> _Exercise objective_
Repeat the entries shown below with every word and mark intact.
○ ○ ○ ○
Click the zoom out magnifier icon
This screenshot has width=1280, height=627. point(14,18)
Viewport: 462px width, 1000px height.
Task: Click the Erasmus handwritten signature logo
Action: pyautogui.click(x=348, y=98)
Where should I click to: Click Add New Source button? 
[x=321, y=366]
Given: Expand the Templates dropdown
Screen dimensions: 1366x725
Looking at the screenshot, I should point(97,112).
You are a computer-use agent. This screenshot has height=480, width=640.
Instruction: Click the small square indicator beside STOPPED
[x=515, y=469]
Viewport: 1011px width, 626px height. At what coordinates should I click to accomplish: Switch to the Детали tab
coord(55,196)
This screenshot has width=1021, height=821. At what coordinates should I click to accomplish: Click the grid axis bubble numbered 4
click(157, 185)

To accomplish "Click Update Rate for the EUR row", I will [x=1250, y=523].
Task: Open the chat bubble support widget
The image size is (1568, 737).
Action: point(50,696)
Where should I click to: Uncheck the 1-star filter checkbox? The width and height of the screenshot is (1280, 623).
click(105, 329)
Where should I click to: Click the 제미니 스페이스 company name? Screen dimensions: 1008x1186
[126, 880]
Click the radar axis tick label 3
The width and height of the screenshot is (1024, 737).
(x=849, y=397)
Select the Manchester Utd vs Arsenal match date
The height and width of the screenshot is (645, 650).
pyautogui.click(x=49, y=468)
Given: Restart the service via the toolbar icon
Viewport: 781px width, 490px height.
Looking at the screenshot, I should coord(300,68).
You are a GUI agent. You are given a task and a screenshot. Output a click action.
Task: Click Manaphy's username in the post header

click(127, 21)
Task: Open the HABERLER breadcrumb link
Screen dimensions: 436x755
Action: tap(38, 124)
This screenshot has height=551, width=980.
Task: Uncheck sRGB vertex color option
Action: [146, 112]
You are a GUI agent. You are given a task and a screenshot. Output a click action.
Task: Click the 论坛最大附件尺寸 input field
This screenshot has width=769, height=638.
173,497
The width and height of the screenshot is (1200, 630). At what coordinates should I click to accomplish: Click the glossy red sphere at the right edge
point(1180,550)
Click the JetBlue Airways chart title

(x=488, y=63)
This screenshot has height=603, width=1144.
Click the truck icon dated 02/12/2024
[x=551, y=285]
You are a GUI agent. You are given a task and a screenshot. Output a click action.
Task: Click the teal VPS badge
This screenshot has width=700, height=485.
○ ○ ○ ○
> _Task response_
Click the zoom out magnifier icon
This screenshot has width=1280, height=627. point(14,18)
Viewport: 462px width, 1000px height.
Task: Click the Erasmus handwritten signature logo
Action: pyautogui.click(x=348, y=98)
Where should I click to: Click Add New Source button? 
[x=321, y=366]
Given: Expand the Templates dropdown
Screen dimensions: 1366x725
Looking at the screenshot, I should point(97,112).
You are a computer-use agent. This screenshot has height=480, width=640.
Instruction: Click the small square indicator beside STOPPED
[x=515, y=469]
Viewport: 1011px width, 626px height. At what coordinates should I click to accomplish: Switch to the Детали tab
coord(55,196)
This screenshot has width=1021, height=821. At what coordinates should I click to accomplish: Click the grid axis bubble numbered 4
click(157, 185)

To accomplish "Click Update Rate for the EUR row", I will [x=1250, y=523].
Task: Open the chat bubble support widget
The image size is (1568, 737).
Action: point(50,696)
Where should I click to: Uncheck the 1-star filter checkbox? The width and height of the screenshot is (1280, 623).
click(105, 329)
Where should I click to: Click the 제미니 스페이스 company name? Screen dimensions: 1008x1186
[126, 880]
Click the radar axis tick label 3
The width and height of the screenshot is (1024, 737).
(x=849, y=397)
Select the Manchester Utd vs Arsenal match date
The height and width of the screenshot is (645, 650).
pyautogui.click(x=49, y=468)
Given: Restart the service via the toolbar icon
Viewport: 781px width, 490px height.
Looking at the screenshot, I should coord(300,68).
You are a GUI agent. You are given a task and a screenshot. Output a click action.
Task: Click Manaphy's username in the post header

click(127, 21)
Task: Open the HABERLER breadcrumb link
Screen dimensions: 436x755
Action: tap(38, 124)
This screenshot has height=551, width=980.
Task: Uncheck sRGB vertex color option
Action: [146, 112]
You are a GUI agent. You are given a task and a screenshot. Output a click action.
Task: Click the 论坛最大附件尺寸 input field
This screenshot has width=769, height=638.
173,497
The width and height of the screenshot is (1200, 630). At what coordinates should I click to accomplish: Click the glossy red sphere at the right edge
point(1180,550)
Click the JetBlue Airways chart title

(x=488, y=63)
This screenshot has height=603, width=1144.
Click the truck icon dated 02/12/2024
[x=551, y=285]
You are a GUI agent. You are given a task and a screenshot. Output a click action.
Task: Click the teal VPS badge
This screenshot has width=700, height=485.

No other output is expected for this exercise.